Надо сказать, что крыса расправлялась с насекомыми одним из двух способов в зависимости от их вида. С проворными и воинственными насекомыми вроде богомола она не мешкала: прыгала на него и как можно быстрее приканчивала, одним укусом. Но беззащитного и неуклюжего жука она держала в лапках и неторопливо смаковала, похрустывая, как сухариком.

Увидев, что большой жирный жук — редкое лакомство! — бродит прямо у него под носом, крысенок подбежал, быстро схватил его розовыми лапками и уселся на задние лапы с видом гурмана, собирающегося отведать первый в сезоне трюфель. У него даже усики дрожали от нетерпения, когда он подносил лакомство ко рту, но тут случилось нечто неожиданное. Крысенок оглушительно чихнул, бросил жука и отскочил назад, будто его ужалили, потом уселся столбиком и стал лихорадочно тереть лапками нос и мордочку. Я было подумал, что на него просто напал насморк, и это помешало ему съесть добычу. Умывшись, крысенок снова подошел к своей жертве, опасливо взял ее лапками и поднес ко рту. На этот раз он сдавленно фыркнул, уронил насекомое, как горячий уголек, и снова принялся обиженно умываться. Второй попытки оказалось достаточно, чтобы он наотрез отказался подходить к жуку, прямо-таки наводившему на него ужас. Когда жук вразвалочку приблизился к забившемуся в угол хозяину клетки, тот в ужасе отпрянул.
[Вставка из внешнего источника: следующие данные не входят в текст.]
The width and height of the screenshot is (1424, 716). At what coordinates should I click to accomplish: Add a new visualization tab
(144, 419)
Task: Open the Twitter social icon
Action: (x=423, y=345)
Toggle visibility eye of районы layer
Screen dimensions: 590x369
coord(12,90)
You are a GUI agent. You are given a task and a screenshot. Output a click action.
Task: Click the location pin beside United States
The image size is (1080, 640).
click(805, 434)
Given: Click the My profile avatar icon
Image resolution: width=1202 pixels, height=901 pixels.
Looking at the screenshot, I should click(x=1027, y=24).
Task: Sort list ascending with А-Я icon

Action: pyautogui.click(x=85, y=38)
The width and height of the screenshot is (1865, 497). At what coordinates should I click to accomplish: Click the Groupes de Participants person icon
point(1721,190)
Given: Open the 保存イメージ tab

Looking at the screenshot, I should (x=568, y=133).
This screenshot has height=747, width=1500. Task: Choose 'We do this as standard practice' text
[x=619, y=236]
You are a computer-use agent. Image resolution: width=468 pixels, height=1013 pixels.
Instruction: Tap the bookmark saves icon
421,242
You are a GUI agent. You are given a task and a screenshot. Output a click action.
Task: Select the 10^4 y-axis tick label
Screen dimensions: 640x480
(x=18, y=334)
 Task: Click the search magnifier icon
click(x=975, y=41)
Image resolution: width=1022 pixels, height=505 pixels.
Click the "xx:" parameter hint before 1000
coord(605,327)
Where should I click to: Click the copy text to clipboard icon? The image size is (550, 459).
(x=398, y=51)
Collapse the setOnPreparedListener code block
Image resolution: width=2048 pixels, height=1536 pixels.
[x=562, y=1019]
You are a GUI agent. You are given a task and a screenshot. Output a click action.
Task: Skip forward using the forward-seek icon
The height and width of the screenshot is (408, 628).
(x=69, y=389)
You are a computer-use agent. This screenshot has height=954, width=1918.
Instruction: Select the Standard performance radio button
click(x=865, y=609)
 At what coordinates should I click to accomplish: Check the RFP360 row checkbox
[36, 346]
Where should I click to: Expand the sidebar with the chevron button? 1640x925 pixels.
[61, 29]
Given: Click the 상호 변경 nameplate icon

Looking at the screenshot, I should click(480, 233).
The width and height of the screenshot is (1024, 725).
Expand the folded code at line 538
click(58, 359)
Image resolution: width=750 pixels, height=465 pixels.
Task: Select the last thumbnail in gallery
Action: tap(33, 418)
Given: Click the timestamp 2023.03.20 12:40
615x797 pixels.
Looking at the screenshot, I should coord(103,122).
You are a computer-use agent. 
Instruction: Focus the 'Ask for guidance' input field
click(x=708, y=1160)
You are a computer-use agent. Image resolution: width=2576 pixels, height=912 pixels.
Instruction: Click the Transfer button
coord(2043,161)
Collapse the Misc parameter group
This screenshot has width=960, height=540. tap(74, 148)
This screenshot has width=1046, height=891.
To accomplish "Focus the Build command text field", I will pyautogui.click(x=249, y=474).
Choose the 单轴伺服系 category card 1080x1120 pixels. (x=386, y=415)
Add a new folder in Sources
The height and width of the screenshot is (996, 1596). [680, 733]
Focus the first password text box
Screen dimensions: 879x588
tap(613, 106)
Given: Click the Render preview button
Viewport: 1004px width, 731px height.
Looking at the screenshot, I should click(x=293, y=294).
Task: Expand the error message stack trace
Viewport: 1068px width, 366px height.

Я сунул жука обратно в спичечную коробку и взял его с собой для определения. Тут уж я узнал, что угостил моего злополучного крысенка чернотелкой-бомбардиром! Оказалось, это жесткокрылое, защищаясь, выбрасывает из заднего конца тела струю жидкости, которая в воздухе взрывается как маленькая бомба, распространяя такой едкий и отталкивающий запах, что ни одно животное, получив в нос такой зловонный заряд, ни за что больше не станет трогать «бомбардира».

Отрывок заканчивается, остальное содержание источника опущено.